**PROBLEM REQUIREMENTS**:
Exclude the pictures, then restate exactly each line of the data below from the first through the line containing "Viewport: 600px width, 480px height.".

+++ SUPPLIED DATA +++

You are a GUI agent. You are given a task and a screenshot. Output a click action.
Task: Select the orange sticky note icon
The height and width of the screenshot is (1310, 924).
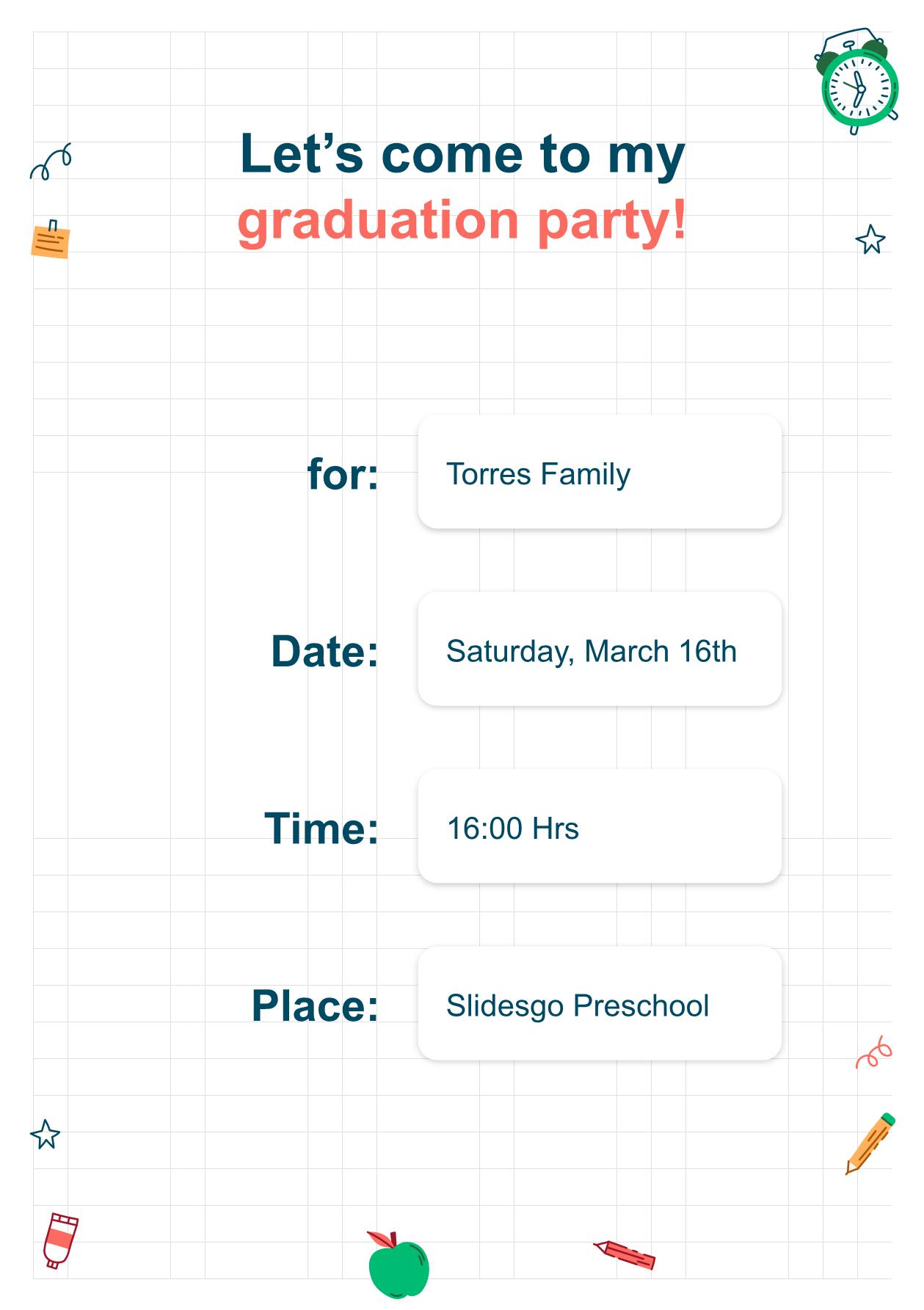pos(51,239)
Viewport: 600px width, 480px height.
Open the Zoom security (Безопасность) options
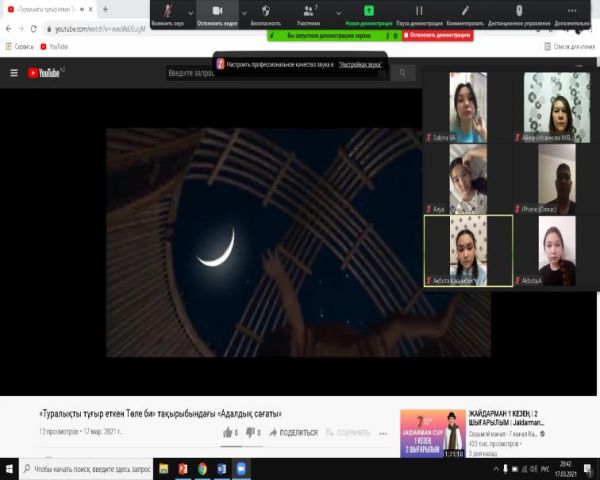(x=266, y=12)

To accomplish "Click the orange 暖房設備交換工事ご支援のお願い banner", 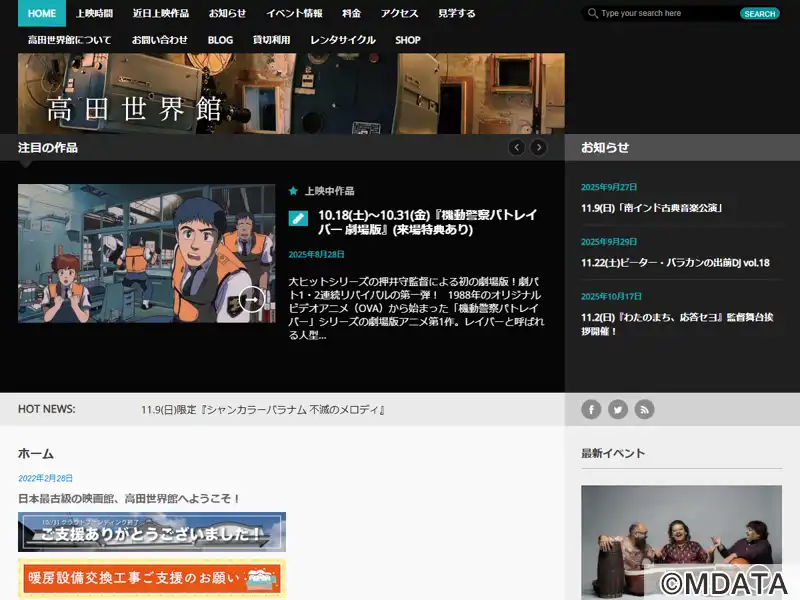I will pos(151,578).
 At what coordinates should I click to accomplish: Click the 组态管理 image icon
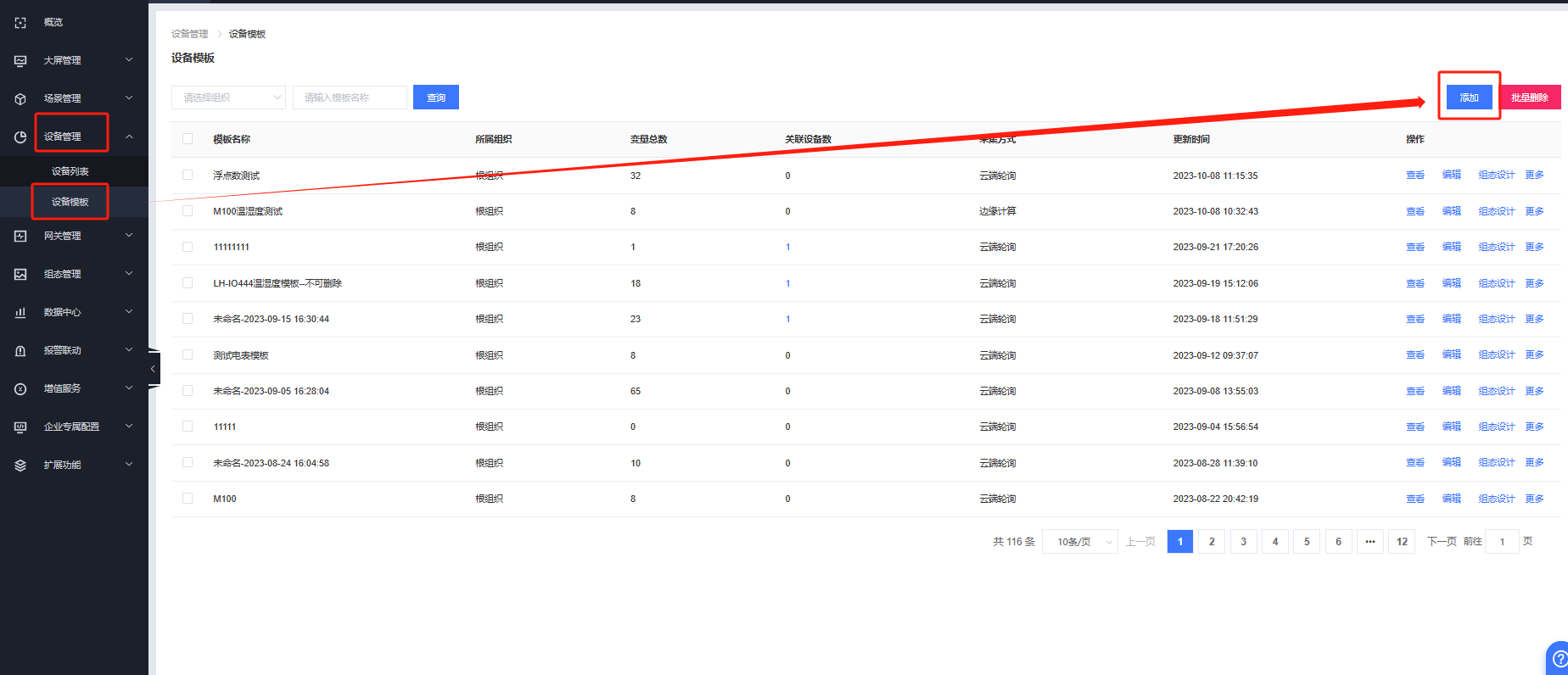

+++

**RESULT OF THIS TASK**:
You are a GUI agent. You are given a task and a screenshot. Output a click action.
Task: Select the orange sticky note icon
The height and width of the screenshot is (1310, 924).
pos(51,239)
Viewport: 600px width, 480px height.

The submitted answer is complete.